Shanti Gold International Ltd, a manufacturer of gold jewellery, saw its initial public offer subscribed 1.16 times on the opening day of bidding, which took place on Friday, July 25. On Thursday, the company announced it had garnered just over ₹108 crore from anchor investors.
The anchor investors receiving share allocations included Societe Generale, Wealthwave Capital Fund, Rajasthan Global Securities, Astorne Capital VCC Arven, J4S Venture Fund – I, Shine Star Build Cap Pvt Ltd, and Meru Investment Fund PCC-Cell 1, among others, as stated in a circular published on the BSE website.
Investors have the option to bid for a minimum of 75 equity shares and then in increments of 75 shares thereafter.
The ₹360-crore initial public offering (IPO) for Shanti Gold is set to close on July 29.
Shanti Gold International IPO price band has been established at ₹189-199 per share. The company specializes in the design and manufacturing of different forms of gold jewellery and has an annual production capacity of 2,700 kg.
Shanti Gold’s operational revenue grew by 55.52% to ₹1,106.41 crore in FY25, up from ₹711.43 crore in the previous fiscal year, and the profit after tax increased to ₹56 crore in FY25, up from ₹27 crore in FY24.
Shanti Gold IPO subscription status
Shanti Gold IPO subscription status is 1.16 times on day 1, so far. The retail portion was subscribed 1.84 times, and NII portion has been booked 1.09 times, Qualified Institutional Buyers (QIBs) portion received 1% bids.
The company has received bids for 1,46,79,750 shares against 1,26,67,200 shares on offer, according to data on BSE.

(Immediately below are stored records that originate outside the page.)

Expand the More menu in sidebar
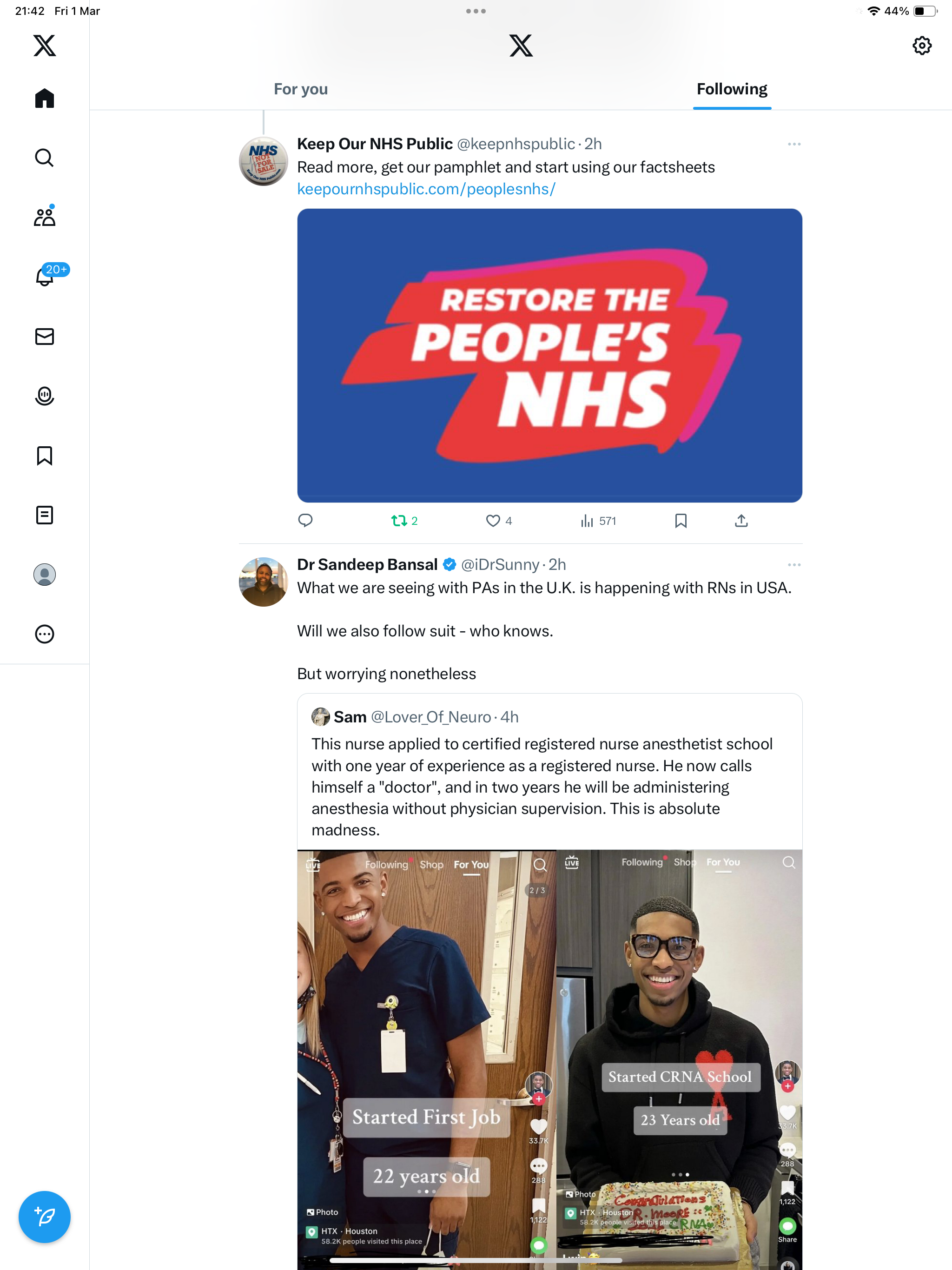The width and height of the screenshot is (952, 1270). [x=44, y=634]
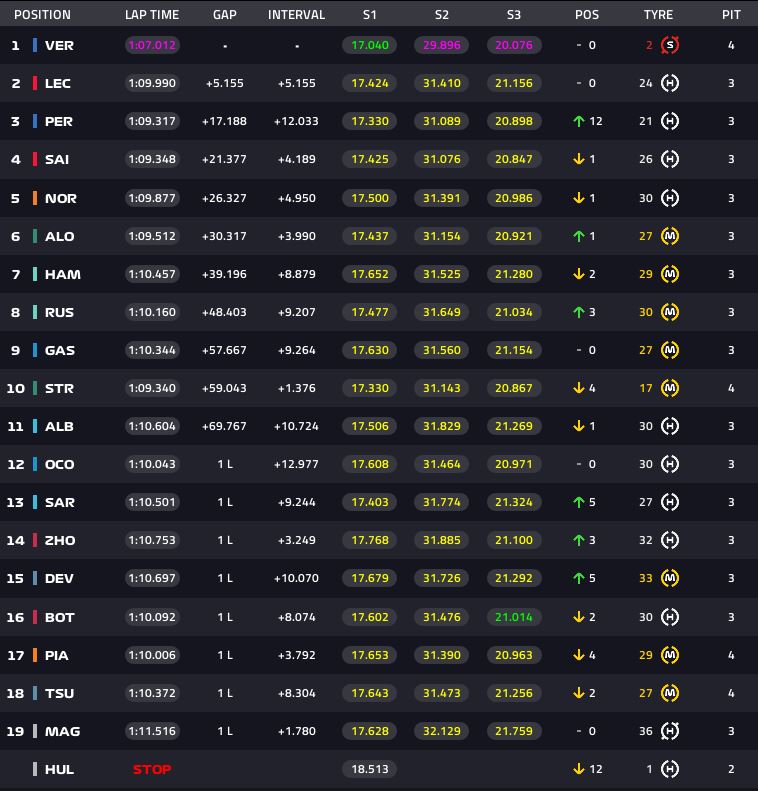The width and height of the screenshot is (758, 791).
Task: Click the red STOP label for HUL
Action: 152,769
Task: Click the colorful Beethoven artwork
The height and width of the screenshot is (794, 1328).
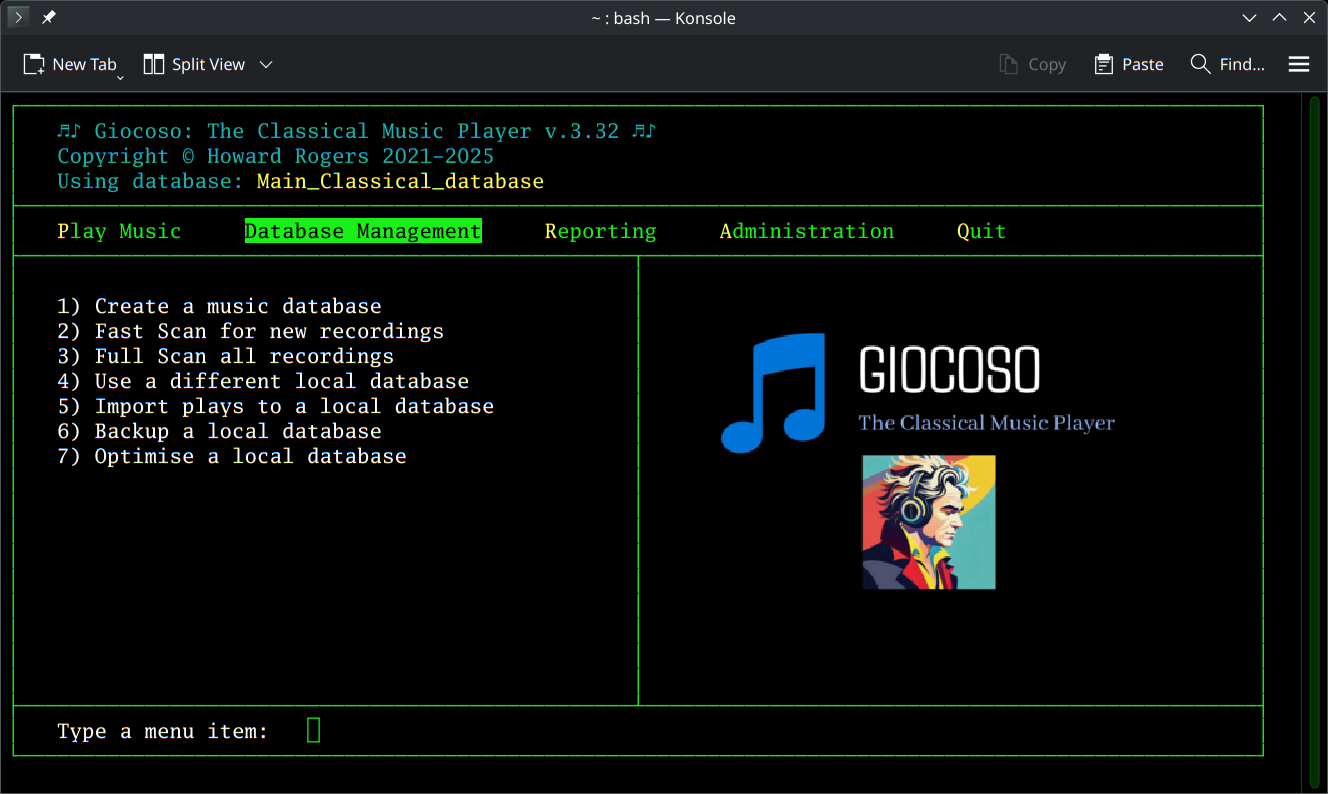Action: 928,521
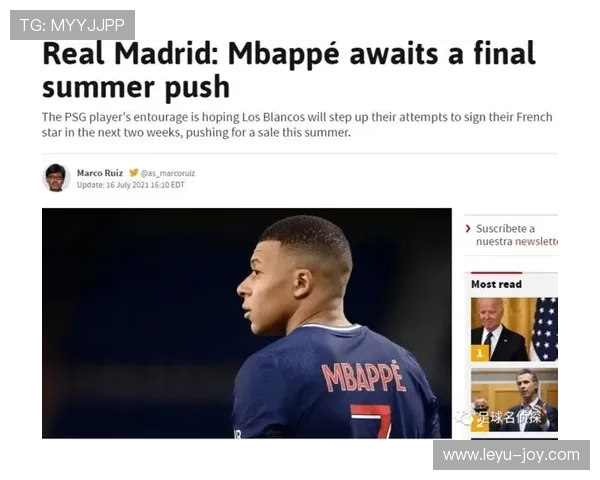The height and width of the screenshot is (480, 600).
Task: Click the article headline about Mbappé
Action: click(289, 70)
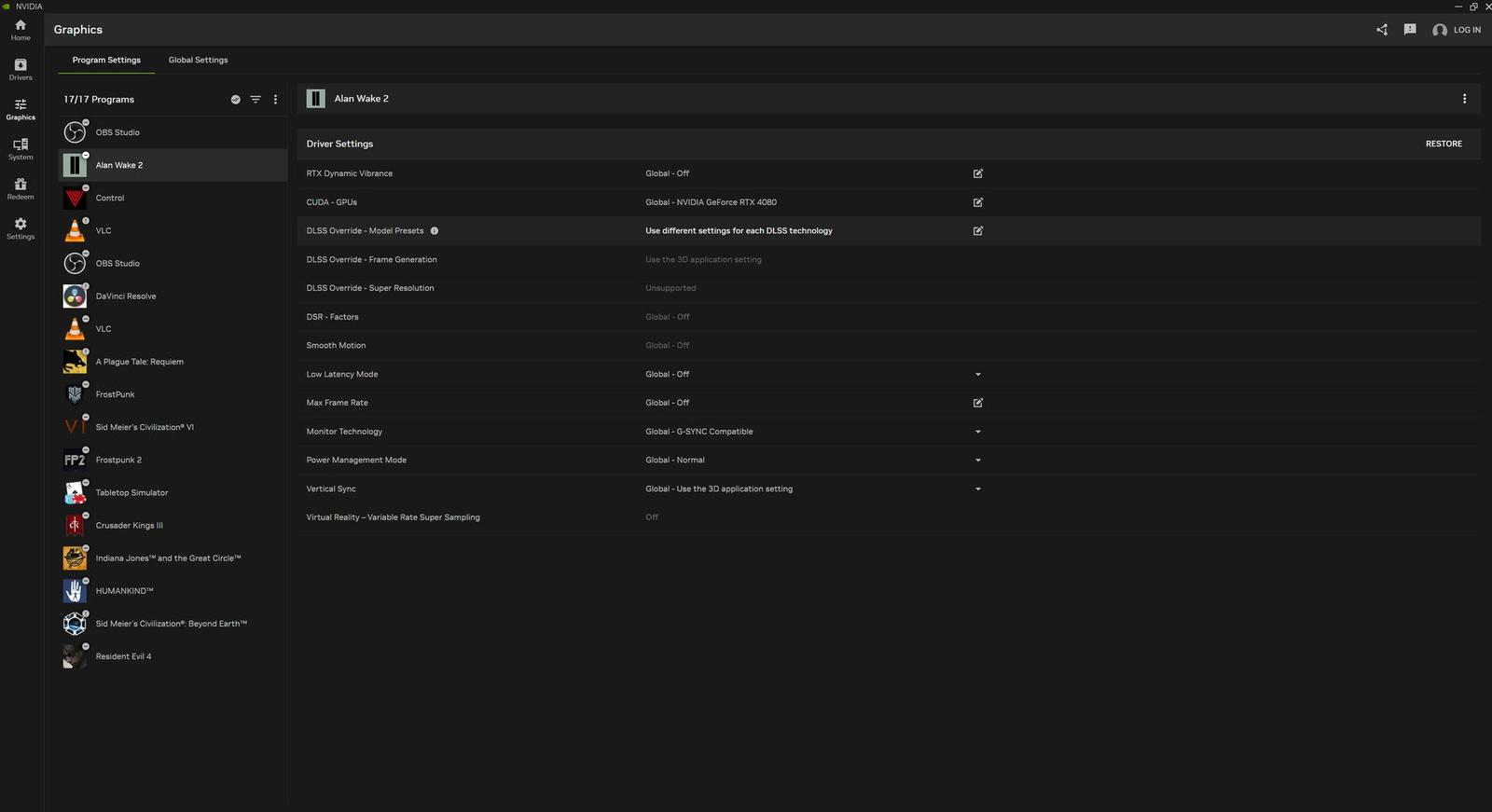Image resolution: width=1492 pixels, height=812 pixels.
Task: Go to the Drivers section
Action: [21, 70]
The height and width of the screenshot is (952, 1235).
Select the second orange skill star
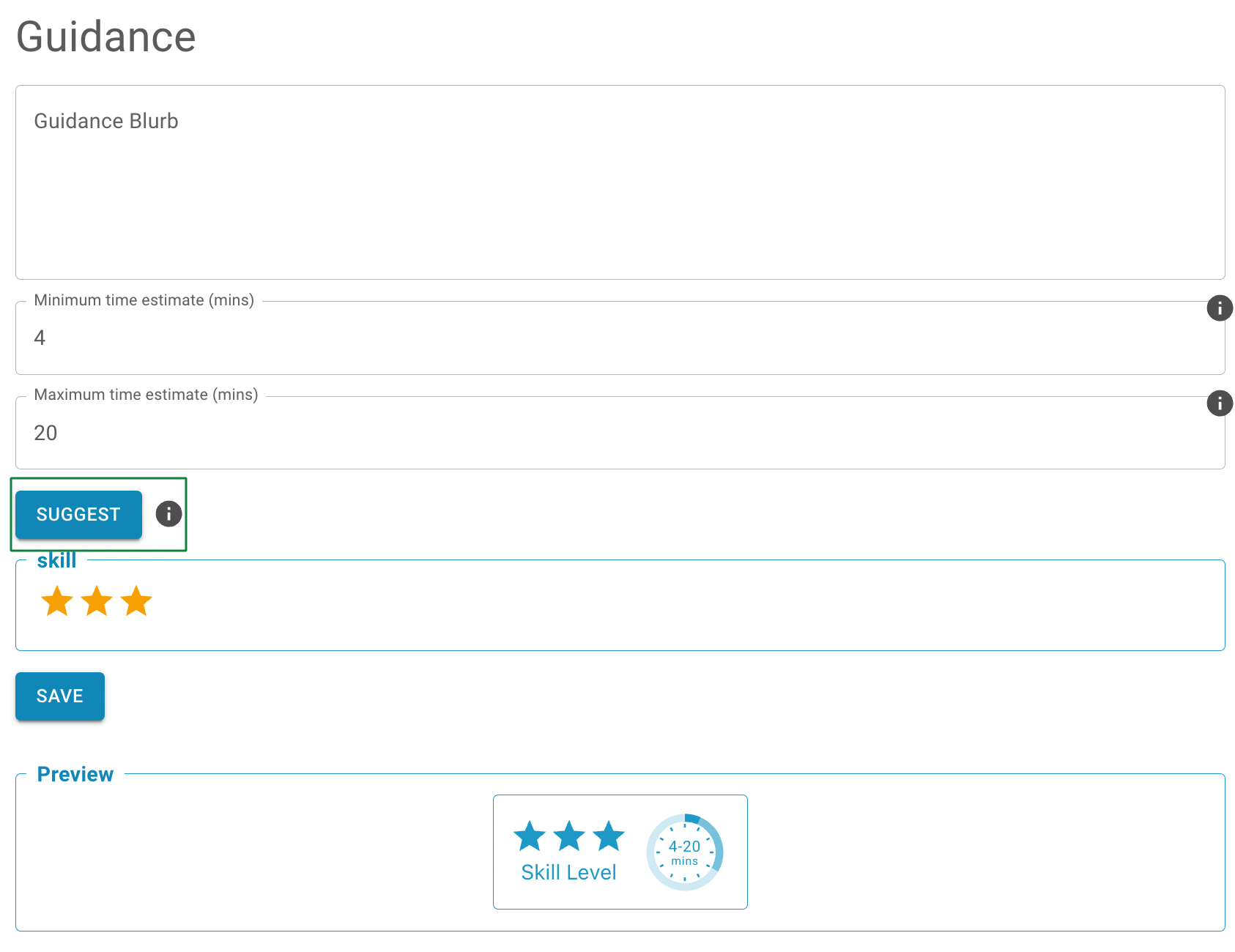click(97, 602)
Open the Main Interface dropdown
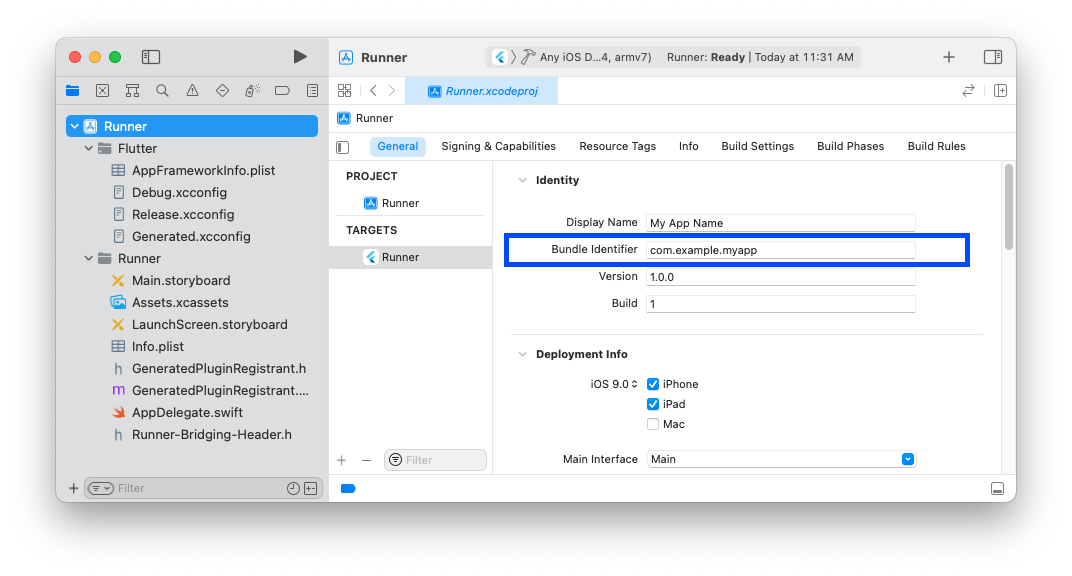The height and width of the screenshot is (576, 1072). (x=908, y=459)
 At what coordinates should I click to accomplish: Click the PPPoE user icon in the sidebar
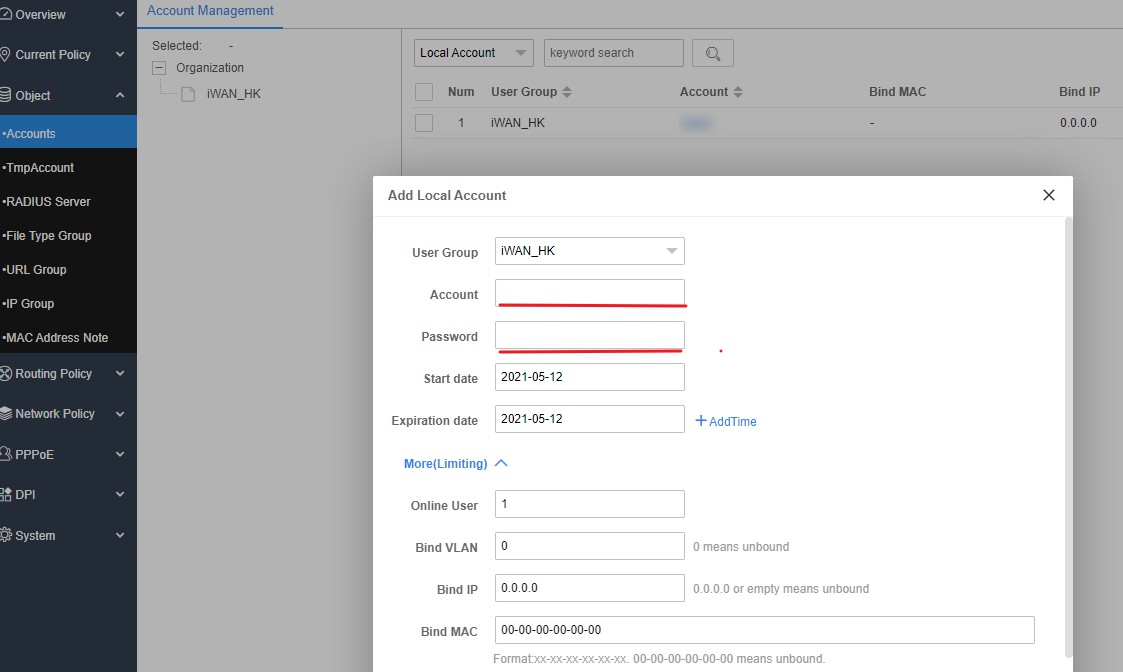point(5,453)
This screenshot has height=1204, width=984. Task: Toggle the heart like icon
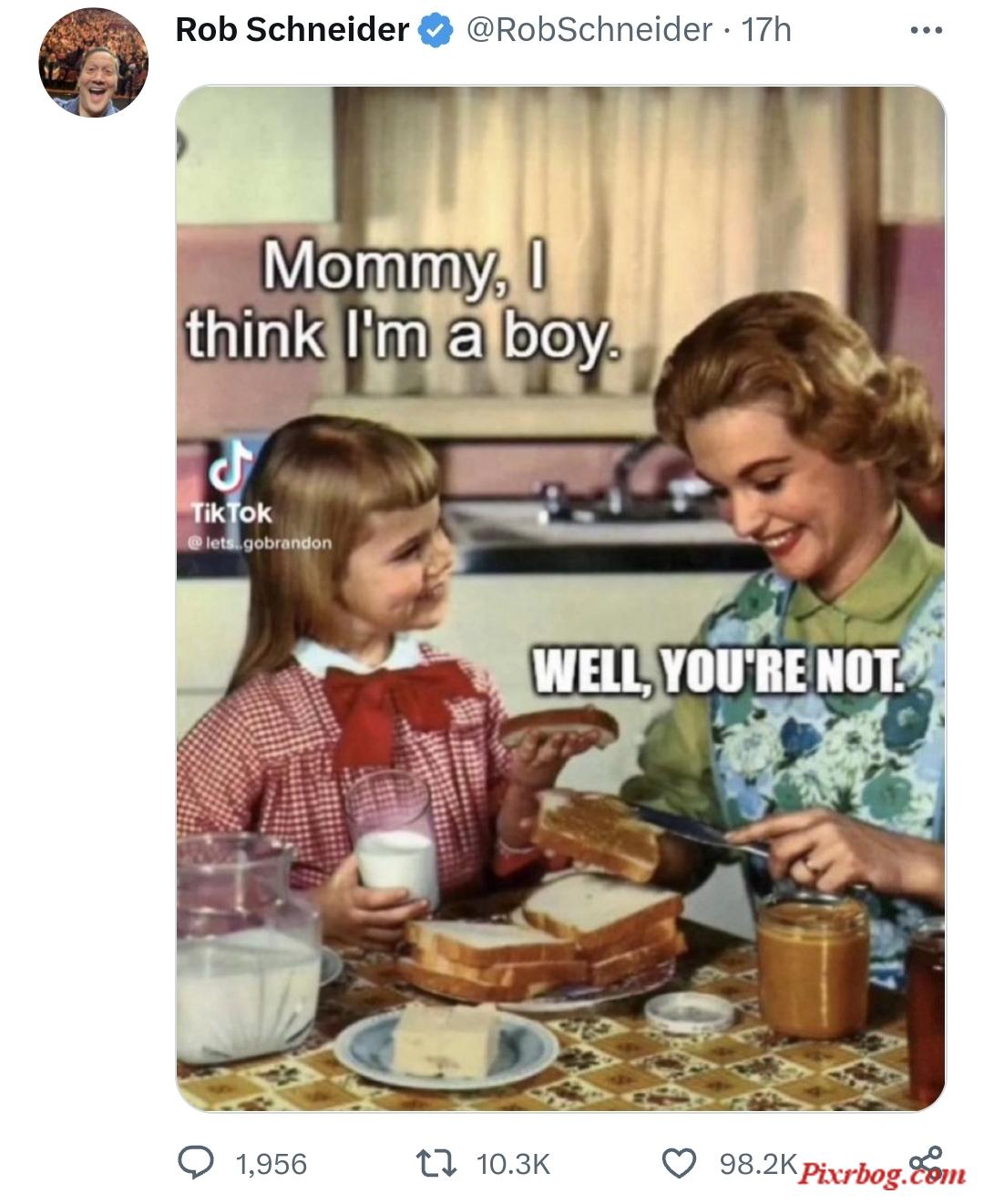[678, 1163]
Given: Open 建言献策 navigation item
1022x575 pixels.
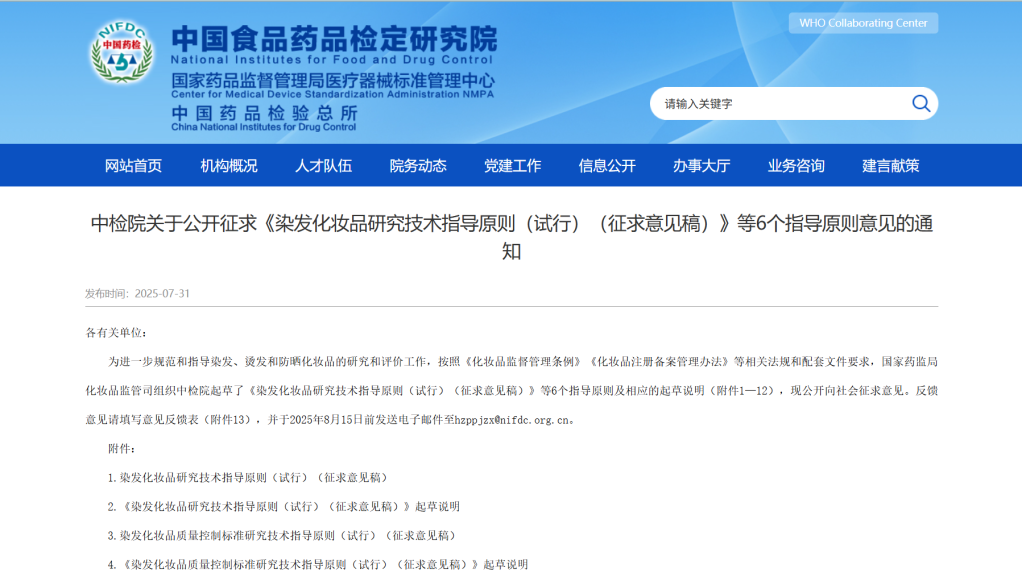Looking at the screenshot, I should [890, 166].
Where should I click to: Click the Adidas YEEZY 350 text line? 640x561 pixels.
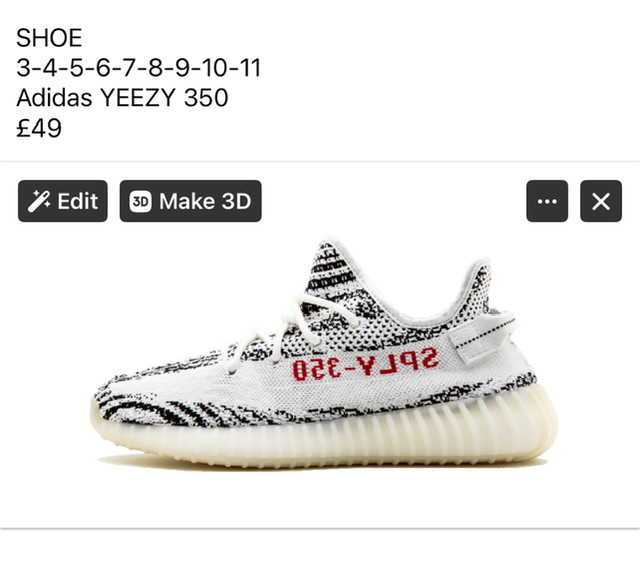(x=122, y=98)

Shanti Gold International IPO review
As per GEPL Capital, taking into account the FY25 earnings in relation to the company’s paid-up capital after the IPO, the issue is valued at a P/E ratio of 19.2 times. The brokerage opines that the company is appropriately valued when compared to its competitors, is strategically broadening its geographic reach, and is experiencing robust growth in both revenue and profit after tax (PAT). Consequently, the brokerage advises a “Subscribe” rating for the issue.
According to a brokerage report from Adroit Financial Services Private Ltd, the company is set to achieve cost savings by paying off a Rs. 17 crore term loan from Saraswat Co-operative Bank. This will enhance the company’s cash flow in the long run, strengthening its foundation to seize emerging market opportunities. A significant risk for the company is the potential decline in gold prices, which may affect the valuation of their merchandise. As a result, the recommendation is to “Subscribe” to the IPO for a long-term investment, taking into account its valuation and potential for growth.
Shanti Gold International IPO details
The Shanti Gold IPO consists of fresh issue of 1.8 crore shares exclusively.
The company plans to allocate ₹46.3 crore from the IPO proceeds to establish its proposed facility in Jaipur, while ₹200 crore will be designated for its working capital needs. Additionally, ₹17 crore is set aside for debt repayment, which stood at ₹242 crore as of May 2025, with the remaining funds intended for general corporate purposes.
Choice Capital Advisors Pvt Ltd serves as the main manager for the Shanti Gold International IPO, whereas Bigshare Services Pvt Ltd is acting as the registrar for the offering.
Shanti Gold International IPO GMP today
Shanti Gold IPO GMP is +38. This indicates Shanti Gold International share price was trading at a premium of ₹38 in the grey market, according to investorgain.com.
Considering the upper end of the IPO price band and the current premium in the grey market, the estimated listing price of Shanti Gold share price was indicated at ₹237 apiece, which is 19.10% higher than the IPO price of ₹237.
According to the grey market activities observed over the past 11 sessions, today’s IPO GMP is showing an upward trend and is anticipated to have a robust listing. The minimum GMP recorded is ₹0.00, while the maximum GMP stands at ₹39, as per experts from investorgain.com.
‘Grey market premium’ indicates investors’ readiness to pay more than the issue price.
Disclaimer: The views and recommendations above are those of individual analysts, experts and broking companies, not of Mint. We advise investors to check with certified experts before making any investment decision.